2. Vermorken, J.B.; Psyrri, A.; Mesia, R.; et al. Impact of tumor HPV status on outcome in patients with recurrent and/or metastatic squamous cell carcinoma of the head and neck receiving chemotherapy with or without cetuximab: retrospective analysis of the phase III EXTREME trial. Ann. Oncol. 2014, 25, 801-807.

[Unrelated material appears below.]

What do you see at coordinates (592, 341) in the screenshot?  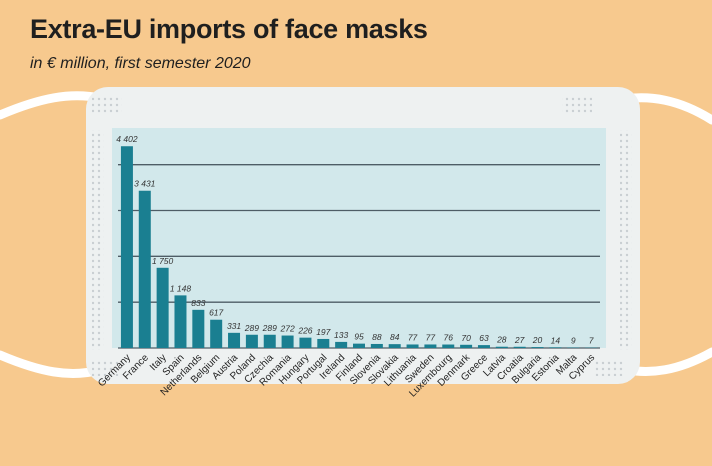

3. Bonner, J.A.; Mesia, R.; Giralt, J.; et al. p16, HPV, and Cetuximab: What Is the Evidence? Oncologist 2017, 22, 811-822.
Author Response File: Author Response.docx
Round 2
Reviewer 1 Report
None
Reviewer 2 Report
Minor revisions:
Section 2.2: germline DNA can be obtained only from spermatocytes and oocytes, and buffer-coat does not exist so please modify the sentence:
"Germline DNA was extracted from buffer-coated cells using the standard phenol–chloroform method and prepared for genotyping."
with "DNA was extracted from buffy coat using the standard phenol–chloroform method and prepared for genotyping".
Author Response
The sentence has been modified in the manuscript.